The standard says a great many things about it, but the most important
things it says are that the relevant character sets and encodings are
implementation-defined. If an implementation uses utf-8 for it's native
character encoding, your code should work fine. The most likely
explanation why it doesn't work is that your utf-8 encoded source code
file is being interpreted using some other encoding, probably ASCII or
one of its many variants.
I have relatively little experience programming for Windows, and
essentially none with internationalization. Therefore, the following
comments about Windows all convey second or third-hand information, and
should be treated accordingly. Many people posting on this newsgroup
know more than I do about such things - hopefully someone will correct
any errors I make:
* When Unicode first came out, Windows choose to use UCS-2 to support
it, and made that it's default character encoding.
* When Unicode expanded beyond the capacity of UCS-2, Windows decided to
transition over to using UTF-16. There was an annoyingly long transition
period during which some parts of Windows used UTF-16, while other parts
still used UCS-2. I cannot confirm whether or not that transition period
has completed yet.
* I remember hearing rumors that modern versions of Windows do provide
some support for UTF-8, but that support is neither complete, nor the
default. You have know what you need to do to enable such support - I don't.
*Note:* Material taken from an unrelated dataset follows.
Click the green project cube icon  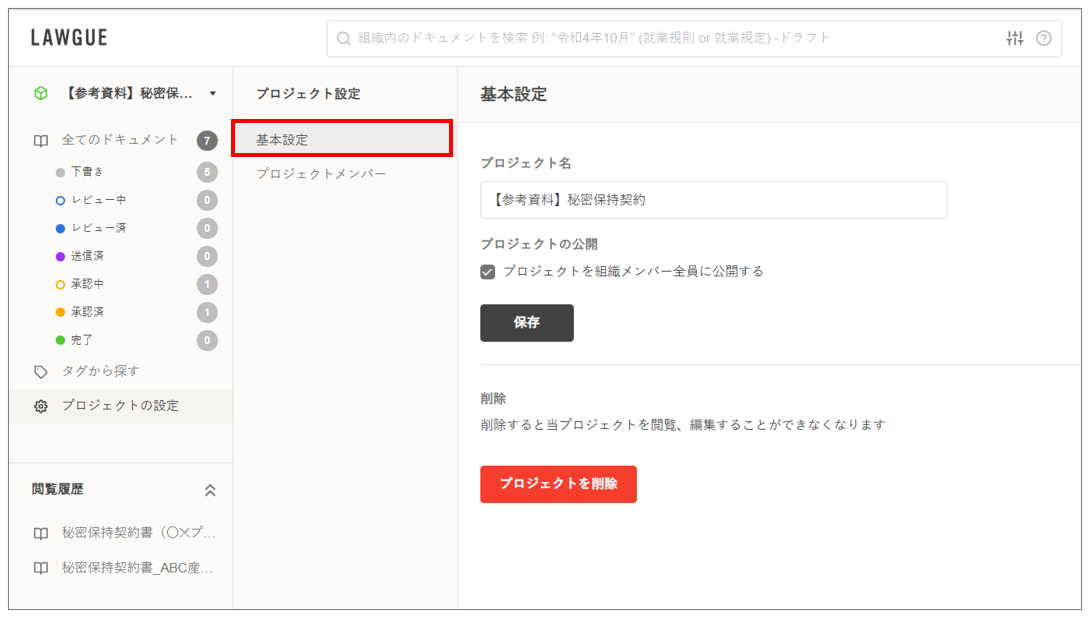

> If not, then what is the proper way of specifying wide string literals
> that contain non-ascii characters?
The most portable way of doing it to use what the standard calls
Universal Character Names, or UCNs for short. "\u" followed by 4
hexadecimal digits represents the character whose code point is
identified by those digits. "\U" followed by eight hexadecimal digits
represents the character whose Unicode code point is identified by those
digits.
Here's some key things to keep in mind when using UCNs:
5.2p1: during translation phase 1, the implementation is required to
convert any source file character that is not in the basic source
character set into the corresponding UCN.
5.2p2: Interrupting a UCN with an escaped new-line has undefined behavior.
5.2p4: Creating something that looks like a UCN by using the ## operator
has undefined behavior.
5.2p5: During translation phase 5, UCN's are converted to the execution
character set.
5.3p2: A UCN whose hexadecimal digits don't represent a code point or
which represents a surrogate code point renders the program ill-formed.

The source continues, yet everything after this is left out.